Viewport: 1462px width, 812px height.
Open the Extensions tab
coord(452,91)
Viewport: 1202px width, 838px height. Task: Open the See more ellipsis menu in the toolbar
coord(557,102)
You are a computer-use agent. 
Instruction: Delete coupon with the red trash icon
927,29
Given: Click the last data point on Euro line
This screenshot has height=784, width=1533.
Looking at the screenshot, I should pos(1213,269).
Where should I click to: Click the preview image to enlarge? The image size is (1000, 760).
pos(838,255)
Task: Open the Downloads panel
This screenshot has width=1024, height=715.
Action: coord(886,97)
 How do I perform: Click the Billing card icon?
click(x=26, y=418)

____

◆ **Direction**: Rewrite every record above, changing "Viewport" to "Window" and leaving everything else the same.

◆ **Solution to this task**:
Window: 1462px width, 812px height.
Open the Extensions tab
coord(452,91)
Window: 1202px width, 838px height. Task: Open the See more ellipsis menu in the toolbar
coord(557,102)
You are a computer-use agent. 
Instruction: Delete coupon with the red trash icon
927,29
Given: Click the last data point on Euro line
This screenshot has height=784, width=1533.
Looking at the screenshot, I should pos(1213,269).
Where should I click to: Click the preview image to enlarge? The image size is (1000, 760).
pos(838,255)
Task: Open the Downloads panel
This screenshot has width=1024, height=715.
Action: coord(886,97)
 How do I perform: Click the Billing card icon?
click(x=26, y=418)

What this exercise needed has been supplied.